However, enquiries made by Mr W to the pension provider in 2014 revealed the explanation Sesame had given did not reflect the way his plan actually worked because it didn’t have a GAR.

Mr W thought this meant his plan was worth a lot less and that he had missed an opportunity to increase his contributions.

He subsequently complained to Sesame, which said however there was no evidence its adviser gave him advice between 2003 and 2011.

But Sesame did offer him £300 for the time it took to reply to his complaint.

A Fos adjudicator said Sesame had clearly looked into Mr W’s pension because there were a number of references to it in his files, and said it was unlikely no advice had been given.
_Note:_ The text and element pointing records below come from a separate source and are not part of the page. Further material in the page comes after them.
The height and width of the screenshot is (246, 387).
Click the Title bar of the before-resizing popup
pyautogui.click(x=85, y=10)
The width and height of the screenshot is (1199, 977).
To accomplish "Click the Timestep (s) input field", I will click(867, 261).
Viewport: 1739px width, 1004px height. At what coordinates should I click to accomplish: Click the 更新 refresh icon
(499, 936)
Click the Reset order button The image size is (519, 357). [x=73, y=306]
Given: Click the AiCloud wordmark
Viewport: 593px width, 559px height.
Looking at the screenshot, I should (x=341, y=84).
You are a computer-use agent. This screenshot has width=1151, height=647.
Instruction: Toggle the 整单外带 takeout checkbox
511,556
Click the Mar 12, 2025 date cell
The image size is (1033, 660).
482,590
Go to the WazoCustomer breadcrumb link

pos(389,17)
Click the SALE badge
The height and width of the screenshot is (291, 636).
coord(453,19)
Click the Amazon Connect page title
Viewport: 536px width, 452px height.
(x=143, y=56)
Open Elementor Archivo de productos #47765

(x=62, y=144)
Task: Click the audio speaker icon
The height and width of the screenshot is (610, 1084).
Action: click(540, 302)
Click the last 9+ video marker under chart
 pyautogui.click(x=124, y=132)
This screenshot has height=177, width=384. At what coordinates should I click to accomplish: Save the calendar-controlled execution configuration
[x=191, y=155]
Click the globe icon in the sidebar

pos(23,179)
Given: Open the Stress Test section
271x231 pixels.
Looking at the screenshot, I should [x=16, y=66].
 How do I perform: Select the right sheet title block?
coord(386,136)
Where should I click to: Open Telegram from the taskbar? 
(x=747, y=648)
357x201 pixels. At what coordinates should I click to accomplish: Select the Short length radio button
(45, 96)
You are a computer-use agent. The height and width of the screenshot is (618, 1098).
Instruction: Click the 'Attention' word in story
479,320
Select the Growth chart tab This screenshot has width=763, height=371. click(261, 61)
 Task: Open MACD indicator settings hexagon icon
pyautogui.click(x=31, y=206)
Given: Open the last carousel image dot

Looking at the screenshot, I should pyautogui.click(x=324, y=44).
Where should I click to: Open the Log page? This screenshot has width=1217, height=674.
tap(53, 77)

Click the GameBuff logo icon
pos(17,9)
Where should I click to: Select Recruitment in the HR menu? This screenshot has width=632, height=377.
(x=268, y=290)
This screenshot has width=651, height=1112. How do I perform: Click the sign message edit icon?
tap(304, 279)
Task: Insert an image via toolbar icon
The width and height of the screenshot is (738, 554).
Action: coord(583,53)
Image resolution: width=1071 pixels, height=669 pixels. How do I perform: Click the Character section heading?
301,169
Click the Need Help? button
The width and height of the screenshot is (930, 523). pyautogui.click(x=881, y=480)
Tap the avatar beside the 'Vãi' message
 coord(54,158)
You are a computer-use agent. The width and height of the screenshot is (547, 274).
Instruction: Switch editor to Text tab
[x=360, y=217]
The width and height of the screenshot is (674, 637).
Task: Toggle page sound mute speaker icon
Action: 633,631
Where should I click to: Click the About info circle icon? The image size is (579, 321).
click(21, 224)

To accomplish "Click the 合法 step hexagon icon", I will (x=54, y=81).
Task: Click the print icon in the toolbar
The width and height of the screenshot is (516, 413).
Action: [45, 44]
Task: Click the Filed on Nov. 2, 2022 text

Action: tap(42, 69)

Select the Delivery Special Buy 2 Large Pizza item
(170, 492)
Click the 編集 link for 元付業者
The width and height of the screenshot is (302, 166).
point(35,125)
The adjudicator said it should have been clear to the adviser that Mr W’s policy did not include a GAR, and instead offered a guaranteed basic annuity (GBA).

However, despite the wrong explanation about how his pension worked, the adjudicator didn’t think this meant Mr W’s policy was any less valuable.

In response to this, Mr W accepted if the plan was properly explained, he would still have been told to continue the plan.

However, he disagreed with the adjudicator’s assessment because he felt that Sesame had failed in its duty when providing him with advice.

He also argued had the plan been properly explained to him, he would have increased his contributions, and therefore wanted to be put back to the position he would have been had correct advice been given.

But an ombudsman who reviewed the case upheld the earlier Fos adjudicator’s decision, and said while it is clear the explanation Mr W received about how his plan worked was incorrect, he didn’t think the advice to continue payments and simply take income was unsuitable.

“Even if Mr W was given the correct plan explanation, I don’t believe he would have been any less optimistic about growth in the years before retirement,” the ombudsman said. “Therefore I don’t think he would have acted differently by making additional contributions.

“Sesame has acknowledged delays in it answering Mr W’s complaint and has offered to pay him £300. In the circumstances, I think this is reasonable given the trouble and upset caused to Mr W.”